Photograph is a really simple gem that provides to take screenshots of webpages as they are rendered in webkit. Give Photograph the url you want and that’s all.

The interesting part is how easy this was to code !

{% end_excerpt %}

Throwing gems at it

It’s about using Capybara with Polteirgeist (which wraps PhantomJS) to take the screenshot itself, then use MiniMagick to crop if needed. Adding some Ruby around it makes the Ruby API :

{% highlight ruby %} artist = Artist.new :url => “http://jhchabran.com”, :wait => 2

artist.shoot! do |image| send_file image.path, :type => “png” end {% endhighlight %}

Quite easy isn’t it ? Cropping can be done through the optionals parameters :x :y :w :h.

Deciding when to take the screenshot is probably the only tricky part. You can either specify a timer through :wait or wait for some dive to appear with :selector => ".page" for example.

As a webservice

As photograph after all the layers ends by running webkit, it can be used to produce screenshots reflecting exactly the rendering got an a platform. The use case we had that led to coding photograph some months ago was requiring OSX rendering. As we had an iPad client rendering rich content fetched from the backend, we had to rely on screenshots when listing the different pages to avoid fully rendering them which would have been very costly, especially since listing don’t need any interaction at all.

Well, as we were obviously not hosting our webservice on an OSX machine but on Heroku, a thin Sinatra layer was added to make calls from Heroku to Photograph, which was hosted on a Mac.

  GET
http://photograph.somewhere.com/shoot?url=http://jhchabran.com&selector=.page

And it answers with a png within 1 to 3 seconds. Wrap that into a Delayed or Resque Job and problem solved.

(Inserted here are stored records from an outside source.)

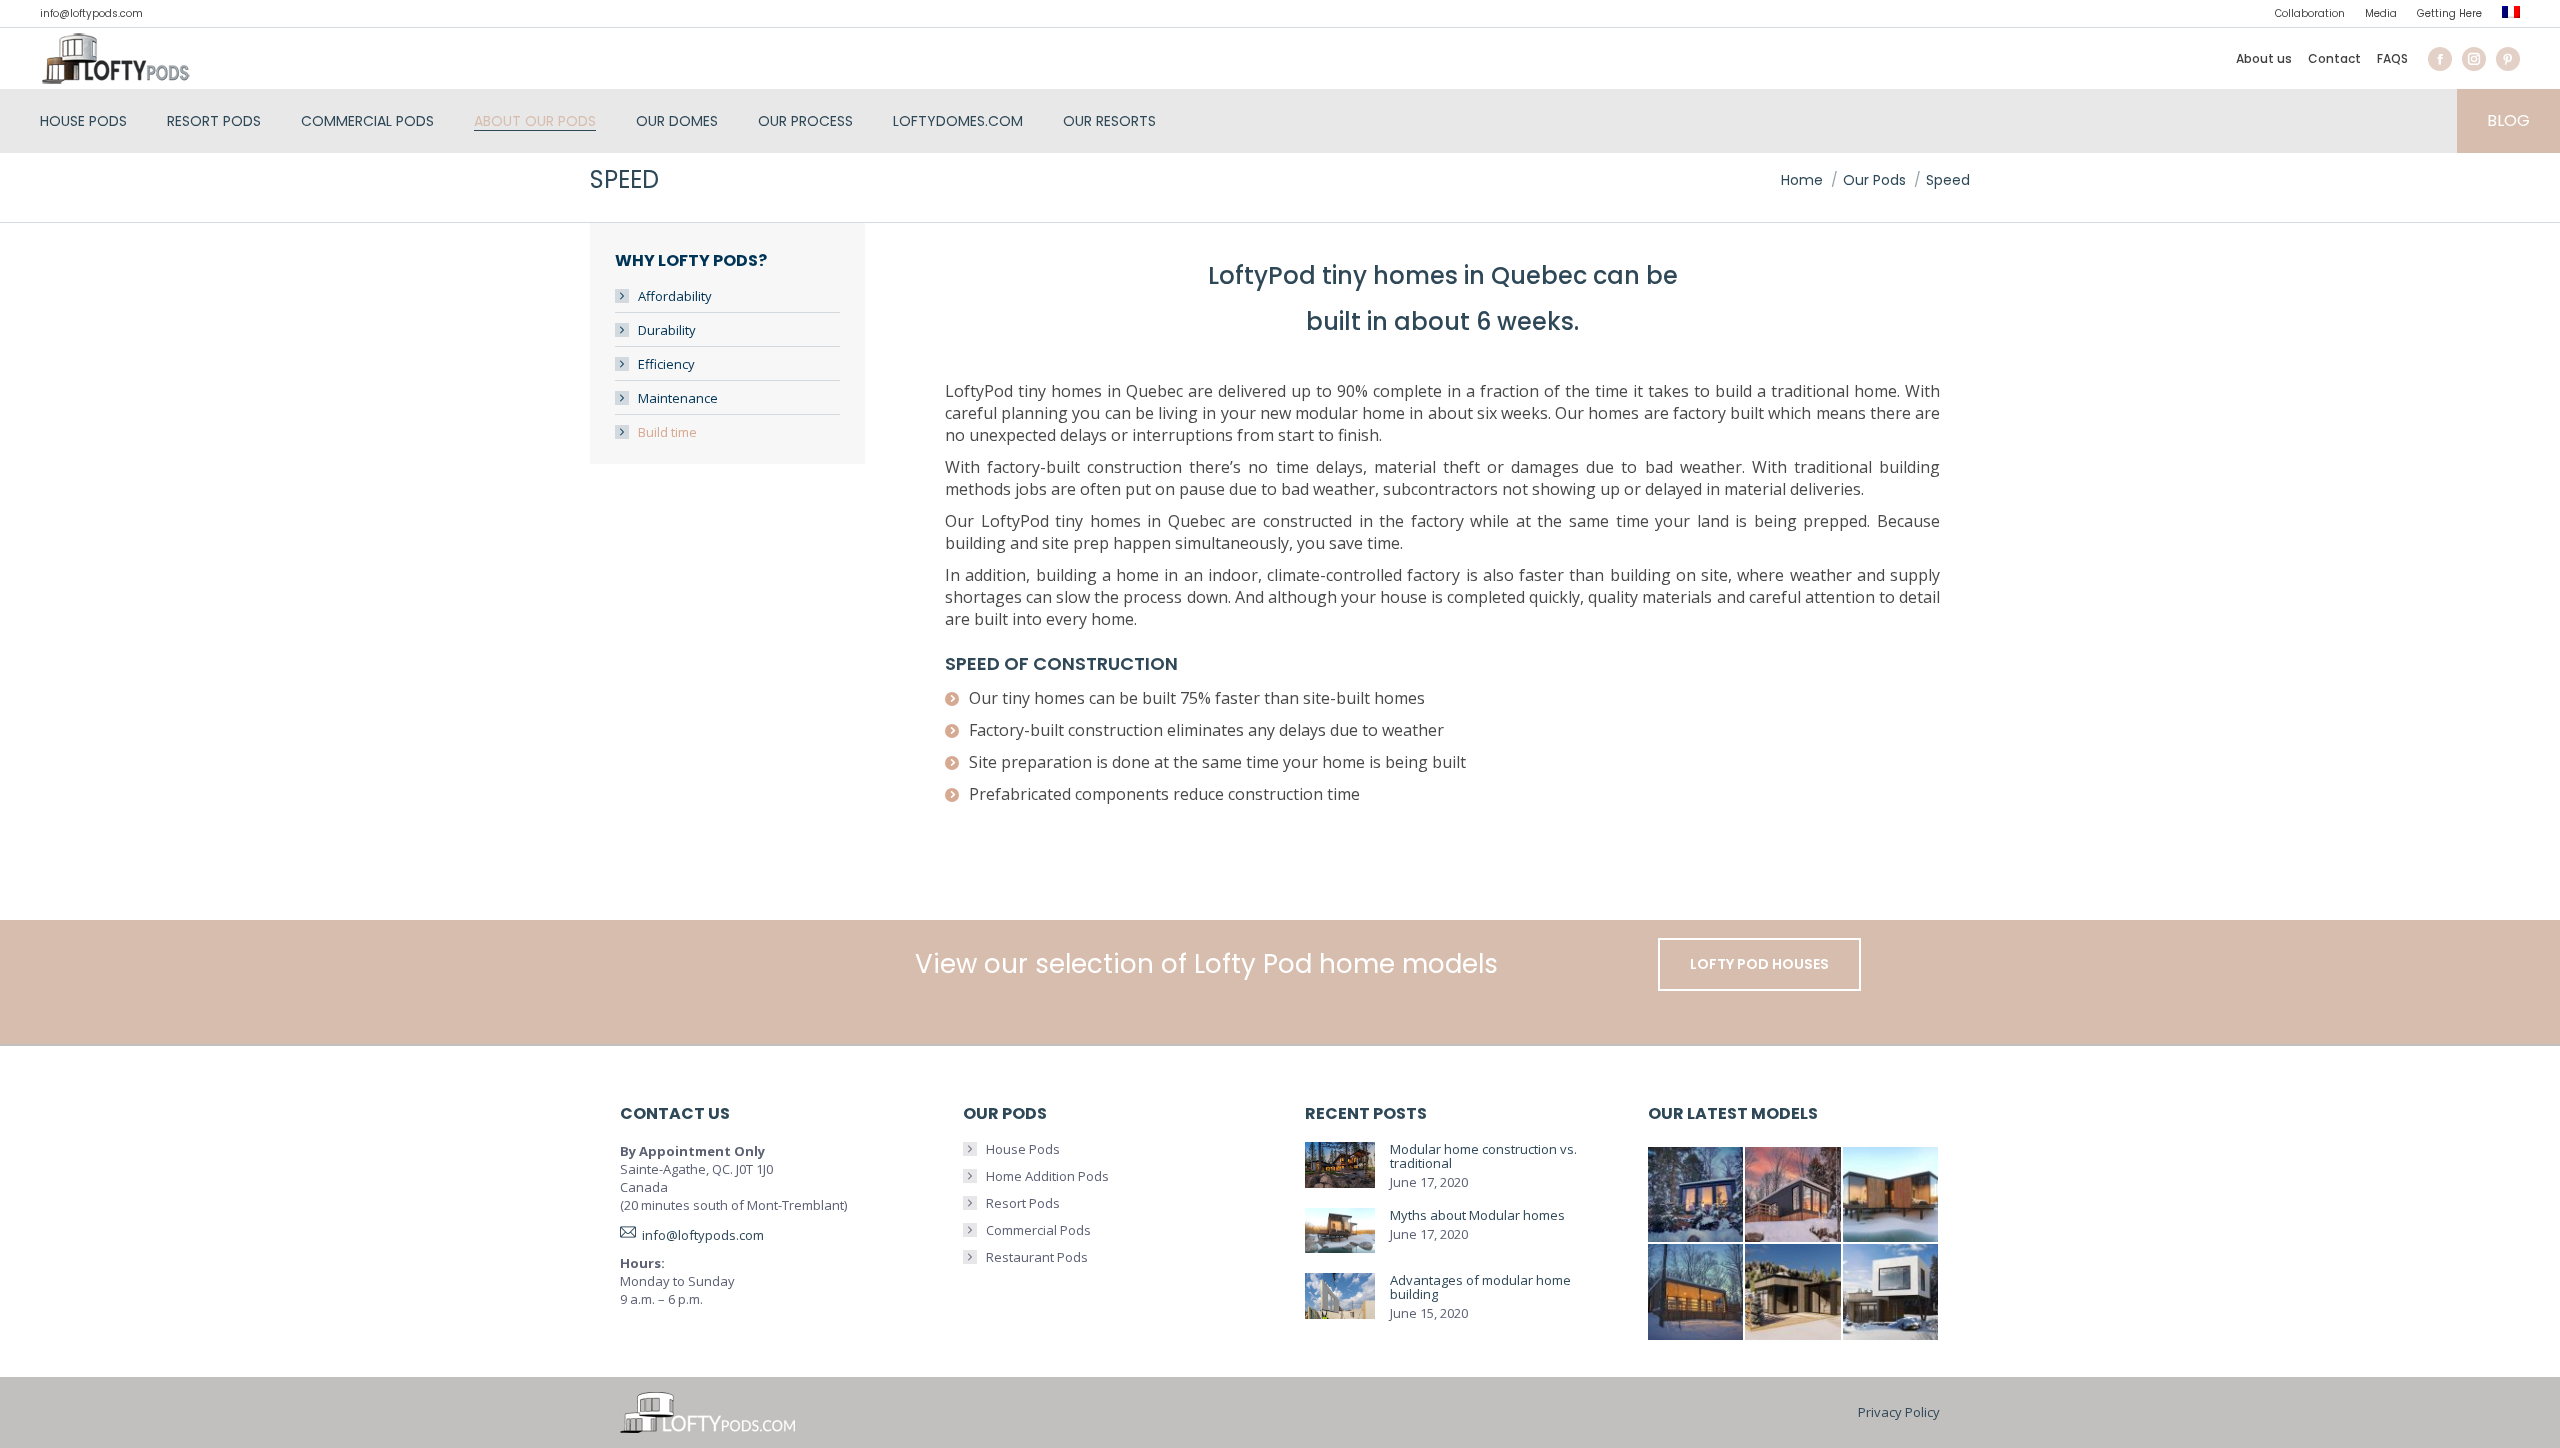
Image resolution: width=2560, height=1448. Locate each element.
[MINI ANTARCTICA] (1697, 1196)
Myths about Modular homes (1477, 1215)
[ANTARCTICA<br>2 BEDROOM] (1794, 1196)
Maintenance (678, 398)
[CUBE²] (1892, 1293)
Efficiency (666, 364)
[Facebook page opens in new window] (2440, 59)
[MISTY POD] (1794, 1293)
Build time (667, 432)
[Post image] (1340, 1165)
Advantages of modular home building (1480, 1287)
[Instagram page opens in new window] (2474, 59)
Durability (667, 330)
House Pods (1023, 1149)
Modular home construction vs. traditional (1483, 1156)
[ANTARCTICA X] (1892, 1196)
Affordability (675, 296)
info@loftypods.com (91, 13)
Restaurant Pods (1037, 1257)
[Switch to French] (2511, 14)
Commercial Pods (1038, 1230)
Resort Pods (1023, 1203)
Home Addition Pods (1047, 1176)
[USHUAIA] (1697, 1293)
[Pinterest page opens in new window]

Need more photographs ? Spawn more Sinatra instances !

Good and bad parts

What is really interesting there is the fact the code is so simple that there’s almost no room for bugs besides those that may be carried by the libraries photograph’s relies on. Obviously, Sinatra and Capybara are robusts, the only small issue we had was on Capybara-Webkit which had its webkit-server dying after being online for some hours. Switching to PhantomJS thanks to Polteirgeist solved the problem.

But such simple code comes with its limitations. Having GET requests that takes more than 2 seconds can be irritating. Plus scaling can be achieved in a much better way than having one webkit instance running per Sinatra.

As our use case require tons of screenshots, we finally switched to Url2Png which worked great so far. As we were already working with SAAS everywhere it really made sense to add some cash there and let people focused on that problem solving it for us.

Nevertheless if taking a few screenshots is all you need, firing some photograph instance is probably the simplest way to achieve it.

Upcoming

So far, I’m really surprised to see how simple all of this was to write. Photograph had been successfully used in production on two apps. Experience shows that adding some features to scale it would improve the whole usability and decrease the amount of code required to use it.

I’m currently thinking of adding Resque to photograph, having one phantomjs instance per worker thus making scaling easy as COUNT=5 QUEUE=* rake resque:workers. The screenshot would be provided afterward with a POST uploading it to the web app that needs it, with the url specified in a callback parameter.

There also might be some work to be done to detect window.onload instead of the crappy wait timer, to speed up the whole process.

Getting it

Source are available here and as a gem gem install photograph then photograph -h 192.168.0.1 -p 8080 for example.